Red Sea crisis has minimal impact on local shipping, ports
PETALING JAYA: The impact of the Red Sea crisis on Malaysia’s shipping and ports is minimal compared to that on European countries, which depend heavily on Asian exports, thus they need to bear the brunt of higher shipping costs, said Maybank Investment Bank (Maybank IB).
The research house said Malaysian exporters generally face minimal disruption, with moderate freight cost increases.
“Despite challenges in the supply chain and increased freight costs, Malaysia’s trade outlook remains positive and stable and Malaysian ports have experienced minimal disruptions, with limited impact on trade routes to Europe and the US.
“However, some importers in the chemicals, machinery and automotive industries face supply chain delays, affecting their production timelines,” it said in a statement.
Nevertheless, the investment bank said there is no expectation of significant increases in freight rates for these routes due to their backhaul nature, except for luxury items like wine and gourmet food, which may be subject to higher container freight rates.
━━━━
# [TASK REQUIREMENTS]
1/ Please reproduce the passage of the Red Sea shipping article from "The research house" to "in a statement.", word for word.
2/ Transcribe the listing word for word from the line with "Where should I click to: Click the blue box showing 30?" to the line with "click(179, 231)", including both of those lines.

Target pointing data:
━━━━
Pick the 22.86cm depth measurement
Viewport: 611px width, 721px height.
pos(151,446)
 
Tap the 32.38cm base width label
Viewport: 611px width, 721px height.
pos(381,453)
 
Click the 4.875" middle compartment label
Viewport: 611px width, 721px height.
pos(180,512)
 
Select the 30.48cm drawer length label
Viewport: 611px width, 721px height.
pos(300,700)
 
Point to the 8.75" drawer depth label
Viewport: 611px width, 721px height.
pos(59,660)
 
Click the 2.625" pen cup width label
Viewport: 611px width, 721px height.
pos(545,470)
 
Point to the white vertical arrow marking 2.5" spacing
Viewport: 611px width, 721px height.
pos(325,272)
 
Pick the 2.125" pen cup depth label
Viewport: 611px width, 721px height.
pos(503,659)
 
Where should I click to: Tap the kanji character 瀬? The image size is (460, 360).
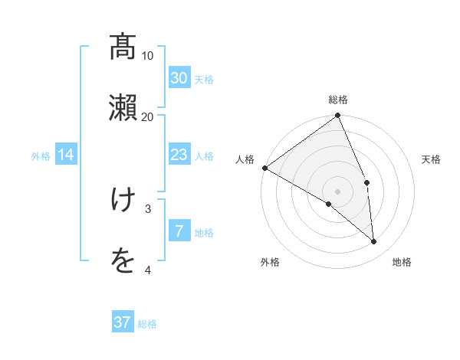click(123, 106)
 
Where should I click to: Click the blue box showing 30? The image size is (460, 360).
click(179, 78)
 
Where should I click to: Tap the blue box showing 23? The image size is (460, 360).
click(179, 155)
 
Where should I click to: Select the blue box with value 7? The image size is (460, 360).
click(179, 231)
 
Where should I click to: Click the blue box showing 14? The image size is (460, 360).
click(66, 155)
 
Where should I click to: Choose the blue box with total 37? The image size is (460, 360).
click(123, 322)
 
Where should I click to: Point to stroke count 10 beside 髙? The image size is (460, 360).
click(148, 55)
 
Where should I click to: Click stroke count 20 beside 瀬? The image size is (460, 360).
click(148, 116)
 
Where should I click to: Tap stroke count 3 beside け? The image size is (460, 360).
click(148, 208)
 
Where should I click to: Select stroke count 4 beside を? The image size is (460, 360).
click(148, 270)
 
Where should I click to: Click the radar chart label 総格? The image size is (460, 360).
click(338, 100)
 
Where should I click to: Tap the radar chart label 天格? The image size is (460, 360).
click(431, 159)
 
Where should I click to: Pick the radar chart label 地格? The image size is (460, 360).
click(402, 262)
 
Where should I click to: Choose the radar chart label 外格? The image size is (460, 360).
click(270, 262)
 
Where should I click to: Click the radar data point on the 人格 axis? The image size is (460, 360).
click(264, 168)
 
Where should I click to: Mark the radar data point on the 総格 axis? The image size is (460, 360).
click(338, 116)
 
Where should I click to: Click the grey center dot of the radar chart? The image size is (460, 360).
click(337, 191)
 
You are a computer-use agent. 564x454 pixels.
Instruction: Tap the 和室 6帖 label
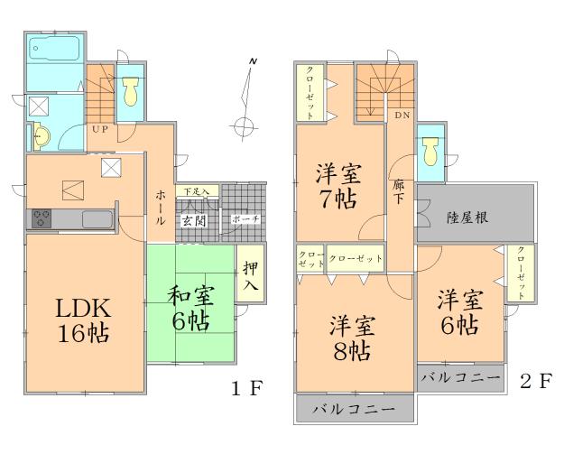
━━━━
# [TASK SOLUTIONS]
1/
The research house said Malaysian exporters generally face minimal disruption, with moderate freight cost increases.
“Despite challenges in the supply chain and increased freight costs, Malaysia’s trade outlook remains positive and stable and Malaysian ports have experienced minimal disruptions, with limited impact on trade routes to Europe and the US.
“However, some importers in the chemicals, machinery and automotive industries face supply chain delays, affecting their production timelines,” it said in a statement.

2/
Where should I click to: Click the blue box showing 30? The image size is (460, 360).
click(179, 78)
 
Where should I click to: Tap the blue box showing 23? The image size is (460, 360).
click(179, 155)
 
Where should I click to: Select the blue box with value 7? The image size is (460, 360).
click(179, 231)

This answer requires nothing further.